First of all find the value of $\log _2^{1024}$, so
Now, factorising $1024$, we can write
$1024 = 2 \times 2 \times 2 \times 2 \times 2 \times 2 \times 2 \times 2 \times 2 \times 2 = {2^{10}}$.
We can write $\log _2^{1024}$as $\log _2^{{2^{10}}}$.
Now, applying the above given formula $\log _x^{{x^n}} = n$.
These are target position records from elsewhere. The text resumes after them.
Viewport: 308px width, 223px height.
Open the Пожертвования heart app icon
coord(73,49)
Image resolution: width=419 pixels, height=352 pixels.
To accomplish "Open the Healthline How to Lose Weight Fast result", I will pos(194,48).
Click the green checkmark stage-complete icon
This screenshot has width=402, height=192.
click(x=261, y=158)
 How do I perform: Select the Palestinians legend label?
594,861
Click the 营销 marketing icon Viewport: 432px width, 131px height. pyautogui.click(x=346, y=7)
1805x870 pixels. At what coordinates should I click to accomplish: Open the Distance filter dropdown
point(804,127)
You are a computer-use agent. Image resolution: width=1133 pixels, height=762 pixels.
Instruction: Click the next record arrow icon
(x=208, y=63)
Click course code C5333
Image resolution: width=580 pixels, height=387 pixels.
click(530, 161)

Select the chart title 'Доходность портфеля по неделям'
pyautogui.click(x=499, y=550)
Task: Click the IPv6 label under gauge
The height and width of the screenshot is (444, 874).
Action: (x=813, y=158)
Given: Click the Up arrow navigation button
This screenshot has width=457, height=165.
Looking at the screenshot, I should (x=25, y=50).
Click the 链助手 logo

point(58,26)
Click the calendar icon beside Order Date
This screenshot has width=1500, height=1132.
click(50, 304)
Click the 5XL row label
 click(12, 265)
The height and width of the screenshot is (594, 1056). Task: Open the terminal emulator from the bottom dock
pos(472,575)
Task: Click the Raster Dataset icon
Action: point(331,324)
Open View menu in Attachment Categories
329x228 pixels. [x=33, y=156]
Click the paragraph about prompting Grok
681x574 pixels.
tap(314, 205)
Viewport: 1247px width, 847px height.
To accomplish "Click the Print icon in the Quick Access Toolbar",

We can write $\log _2^{1024} = \log _2^{{2^{10}}} = 10$.
Now, we have to evaluate the value of $\left( {\dfrac{1}{5}} \right)\log _2^{1024}$.
So, $\left( {\dfrac{1}{5}} \right)\log _2^{1024} = \dfrac{1}{5} \times 10 = 2$

Thus, the required value of $\left( {\dfrac{1}{5}} \right)\log _2^{1024}$ is $2$.

Note: Some important formulae which are used to solve the problems related to logarithm are
(1) $\log _a^x + \log _a^y = \log _a^{xy}$
This formula is used to solve the problem like find the value of $\dfrac{1}{{\log _2^n}} + \dfrac{1}{{\log _3^n}} + \dfrac{1}{{\log _4^n}}$. For solving this problem first of all apply a basic logarithmic formula $\dfrac{1}{{\log _x^a}} = \log _a^x$ then by writing $\dfrac{1}{{\log _2^n}} = \log _n^2$ and similarly write other two terms and then apply this formula to get the answer.
(2) $\log _a^x - \log _a^y = \log _a^{\dfrac{x}{y}}$
This formula is used likewise formula (1) but only difference is in spite of multiplication do divisions.
(3) $\log _a^{\sqrt[n]{x}} = \dfrac{1}{n}\log _a^x$
This formula is used to solve the problem like finding the value of $\log _2^{\sqrt[{20}]{{1024}}}$. We have to solve this as similar to the above given procedure.
(4) $\log _a^x = \dfrac{{\log _c^x}}{{\log _c^a}}$.
Sometimes, we see that somewhere $\ln x$ and $\log x$ is given without base. “ $\ln x$” is called a natural logarithm whose base is $e$ that is $\ln x = \log _e^x$. If simply $\log x$ is given then it is commonly understood that its base is $10$.